> [CONSIGNE DONNÉE 1]:
Transcrivez fidèlement le passage consacré aux Philippines depuis « La pauvreté est » jusqu'à « outre inquiétée l'experte. », ces deux segments inclus.
> [CONSIGNE DONNÉE 2]:
Reprenez le passage consacré aux Philippines à la suite de sa dernière phrase et poursuivez-en la rédaction.

> [PASSAGE EXTRAIT]:

Les Philippines sont considérées comme étant le pays le plus corrompu de la région, a fait observer un autre membre du Comité. Certes, il existe une loi contre la corruption; mais il ne semble pas y avoir d'engagement politique pour lutter contre la corruption. Or, cette dernière, chacun le sait, entraîne un gaspillage des ressources publiques – gaspillage qui, ces dernières années, aurait atteint les 40 milliards de dollars.

La pauvreté est deux fois supérieure à la moyenne nationale dans la Région autonome du Mindanao musulman, a fait observer une experte. En matière d'éducation, les chiffres sont également inférieurs à la moyenne nationale dans cette Région autonome. L'exploitation minière semble être considérée par les autorités philippines comme le seul instrument de développement permettant de remédier au chômage; or, il semble que cette exploitation se fasse sans consultation des collectivités autochtones directement concernées, s'est en outre inquiétée l'experte.

> [DONNÉES AFFICHÉES]:
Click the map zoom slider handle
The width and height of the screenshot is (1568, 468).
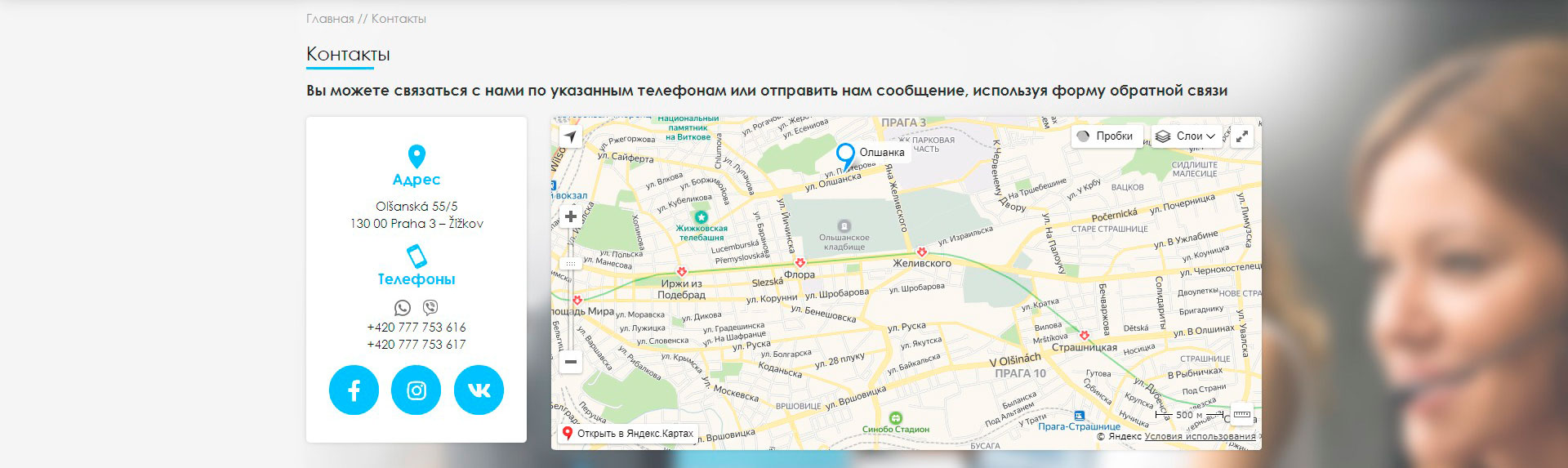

> [RÉSULTAT OBTENU 1]:
La pauvreté est deux fois supérieure à la moyenne nationale dans la Région autonome du Mindanao musulman, a fait observer une experte. En matière d'éducation, les chiffres sont également inférieurs à la moyenne nationale dans cette Région autonome. L'exploitation minière semble être considérée par les autorités philippines comme le seul instrument de développement permettant de remédier au chômage; or, il semble que cette exploitation se fasse sans consultation des collectivités autochtones directement concernées, s'est en outre inquiétée l'experte.

> [RÉSULTAT OBTENU 2]:
La question d'actualité dans le pays est celle des terres, du régime foncier, a pour sa part souligné un expert.

Il serait judicieux que les Philippines ratifient la Convention n°169 de l'Organisation internationale du travail sur les droits des peuples autochtones et tribaux, a fait observer un autre membre du Comité.

Un expert s'est enquis des conditions de travail des femmes philippines employées comme domestiques à l'étranger. Au Moyen-Orient, par exemple, les travailleurs domestiques étrangers sont exclus de toute prestation sociale; aussi, des accords bilatéraux sont-ils envisagés afin de remédier à cette situation? D'après les chiffres du Ministère philippin du travail et de l'emploi, a par ailleurs relevé cet expert, 45% des travailleurs aux Philippines se trouvaient en 2006 dans le secteur informel. Il semble en outre que le salaire minimum ne permette pas d'avoir un niveau de vie suffisant, sans compter que de nombreuses entreprises – 318 au total – n'appliquent même pas ce salaire minimum puisqu'elles ont vu leur demande d'exemption à cet effet acceptée. L'expert s'est aussi enquis de la situation des travailleurs employés dans les zones économiques spéciales aux Philippines.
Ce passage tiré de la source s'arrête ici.